- [Tasks to carry out]:
(a) In the post below about the Hawaii brain drain, when did the most recent brain drain before 2009-2010 take place?
(b) Reproduce word for word the part of the post about the Hawaii brain drain starting at "At recent developer" and ending at "a long shot.".

** START Text passage **

Hawaiʻi's Technology Community

The Great 2009-2010 Hawaii Brain Drain

brain drain

At recent developer events, including today's UX Design Meetup, the effect of the great 2009-2010 Hawaii brain drain was readily apparent. Seth Ladd, Anthony Eden, Sam Joseph, Truman Leung, Ken Mayer, David Neely, Sherwin Gao, Seri Lee, Gabe Morris, Alex Salkever, Laurence Lee, Ken Berkun...this is just a handful of quality people I know personally. The list of talented tech industry people who have left or will soon be leaving over this very short period of time is truly depressing. Hawaii has experienced a series of brain drains over the past two decades, the most recent being in 2003/2004, but this is the worst I've seen by a long shot.

** END Text passage **
** START Stored rows **

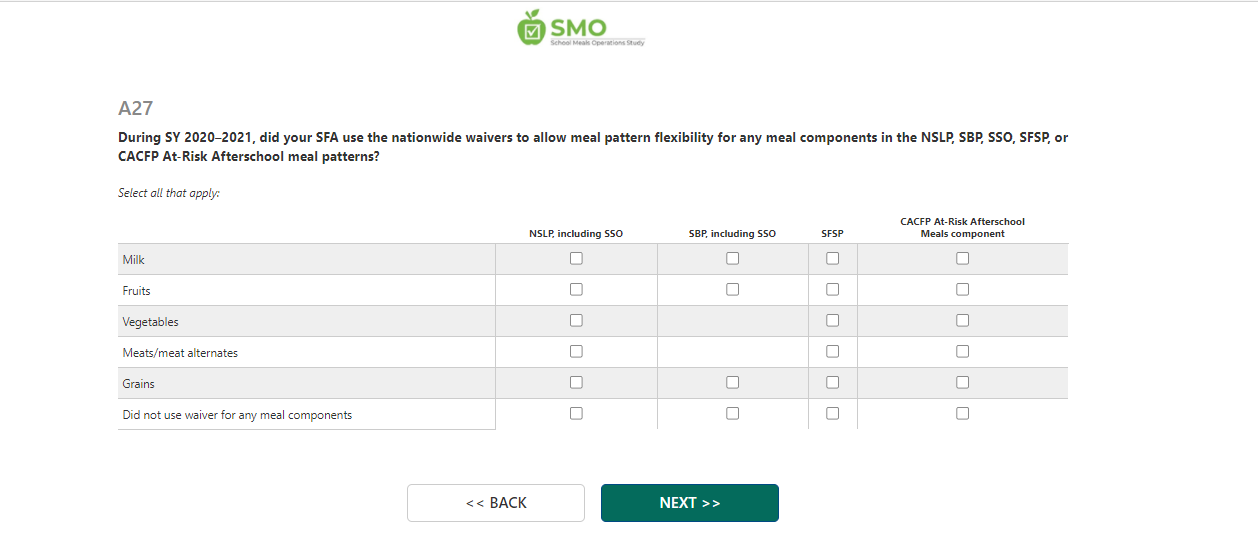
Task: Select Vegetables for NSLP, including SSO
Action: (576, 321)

** END Stored rows **
** START Stored rows **

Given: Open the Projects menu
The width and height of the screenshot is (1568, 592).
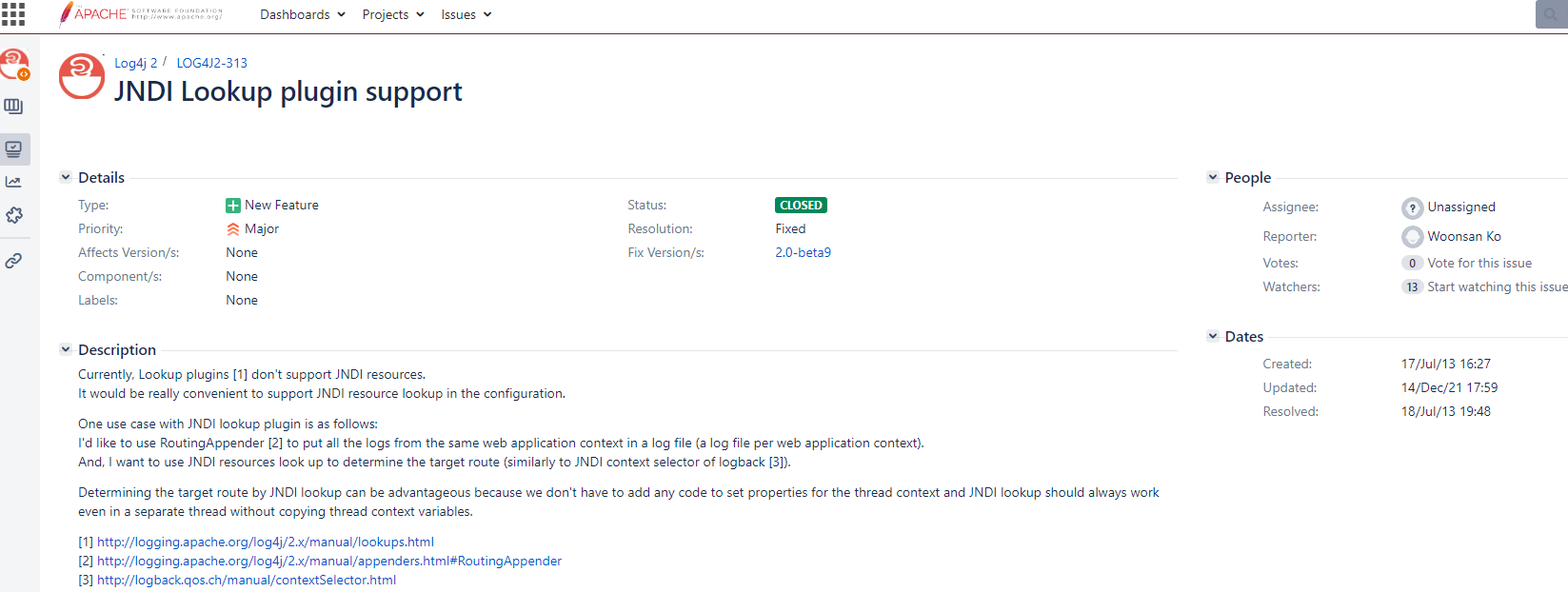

** END Stored rows **

- [Task-by-task outputs]:
(a) In 2003/2004.

(b)
At recent developer events, including today's UX Design Meetup, the effect of the great 2009-2010 Hawaii brain drain was readily apparent. Seth Ladd, Anthony Eden, Sam Joseph, Truman Leung, Ken Mayer, David Neely, Sherwin Gao, Seri Lee, Gabe Morris, Alex Salkever, Laurence Lee, Ken Berkun...this is just a handful of quality people I know personally. The list of talented tech industry people who have left or will soon be leaving over this very short period of time is truly depressing. Hawaii has experienced a series of brain drains over the past two decades, the most recent being in 2003/2004, but this is the worst I've seen by a long shot.